精子から見た不妊治療
医療・健康・介護のコラム
精子サプリは自然のものだから安心? 補充療法の限界
連載初回に「精子サプリメント」の話をしました。サプリメント(supplement)は「補充」を意味し、ここでは、精子を造るのに足りない物質を「補充」することを指します。薬(医薬品)とサプリメントの違いに簡単に触れておきましょう。
「医薬品は危険である」は正しい
法律で、医薬品は「病気の診断、治療、予防に使用することを目的とした薬品」、一般にサプリメントは医薬品以外の成分を指し、「食品」と定義されています。
みなさんとお話ししていて、「医薬品は人工的で危ない感じがするけど、サプリメントは自然のものだから安心」というイメージがあるように感じます。
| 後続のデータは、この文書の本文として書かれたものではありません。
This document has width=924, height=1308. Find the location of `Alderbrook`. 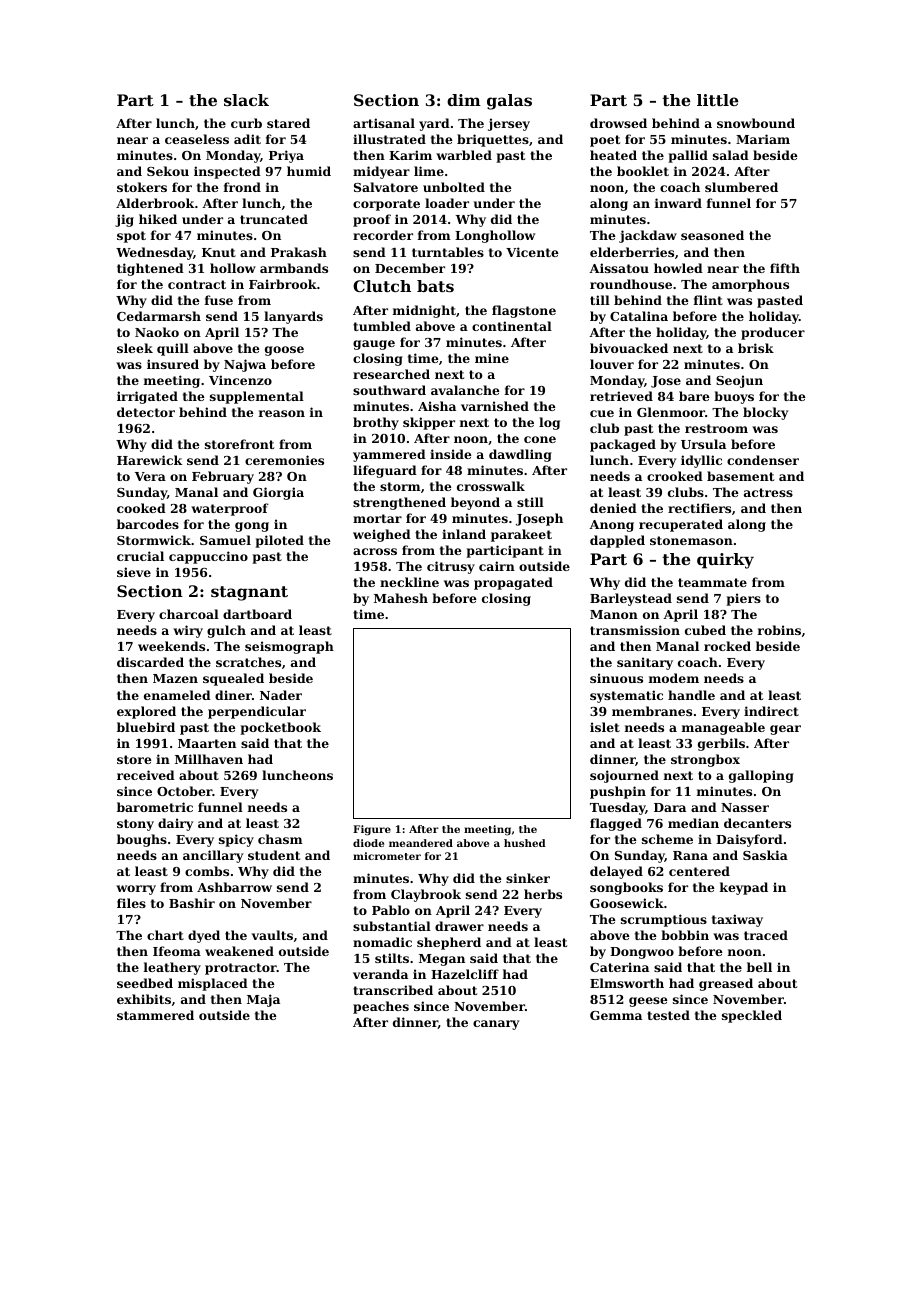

「医薬品は危険である」というのは本当です。よく効く薬ほど副作用も強く、使い方を間違えると大変危険ですので、専門家が管理します。同時に「自然のものだから安心」というのも誤りです。フグの毒もコブラの毒も自然のものです。サプリメントは食品ですから、ご本人の判断で「食べて」もさほど危険がありませんが、裏返せば治療効果はあまり期待できません。
貧血の原因は様々
血液中の赤血球が少なくなる貧血を例に、補充療法を説明しましょう。赤血球には鉄を含むヘモグロビンが詰まっており、呼吸で取り入れた酸素は、この鉄に結合して体の隅々に運ばれます。鉄が足りないとヘモグロビンが造れず、貧血になります。足りないものを補って治療しようとする考え方は、数千年前の漢方医学に記された「 以形補形 」が原点です。例えば、肝臓の働きを助けるには、他の動物のレバーを食べれば良い、と考えました。
みなさんは、「貧血=鉄が足りない」とお考えになるかもしれませんが、貧血の原因は、特殊なビタミンの不足、腎臓の障害、お薬の副作用など様々です。鉄の補充が有効なのは、鉄が足りない場合だけであり、かといって鉄を補充すればするほど、赤血球がたくさんできるわけでもありません。取りすぎると鉄過剰症になります。
鉄の摂取を制限しなくてはならない病気があります。肝臓は、鉄の倉庫です。C型慢性肝炎になると、鉄貯蔵を調節する仕組みに異常が起き、肝細胞に鉄が過剰に蓄積してしまいます。これがヒドロキシラジカルという最も危険な活性酸素を生み出し、肝細胞のDNAを傷つけ、ひいては肝がんの発生に影響を与えると考えられています。そこで、食事からの鉄摂取を制限して、鉄の過剰蓄積を回避し、肝細胞を守ります。
レバーの過食はお勧めできない
ここでちょっとレバーのお話をしましょう。レバーの赤い色は、いかにも貧血に良さそうです。ネズミの肝臓に管を入れ、血管内の血液を洗い流して実験することがあります。実は、血液を抜いた肝臓は半透明で、あのレバーの赤い色は血液の色だったのです。
肝臓は「鉄の倉庫」とお話ししたように、確かにレバーを食べることは鉄摂取に有効です。それでも、産婦人科では、妊娠3か月以内の方や妊娠の可能性のある女性は、レバーを過剰に摂取しないようにお話しします。レバーには高濃度のビタミンAが含まれ、胎児に悪い影響があるからです。レバーの過食は妊娠していない方にもお勧めできません。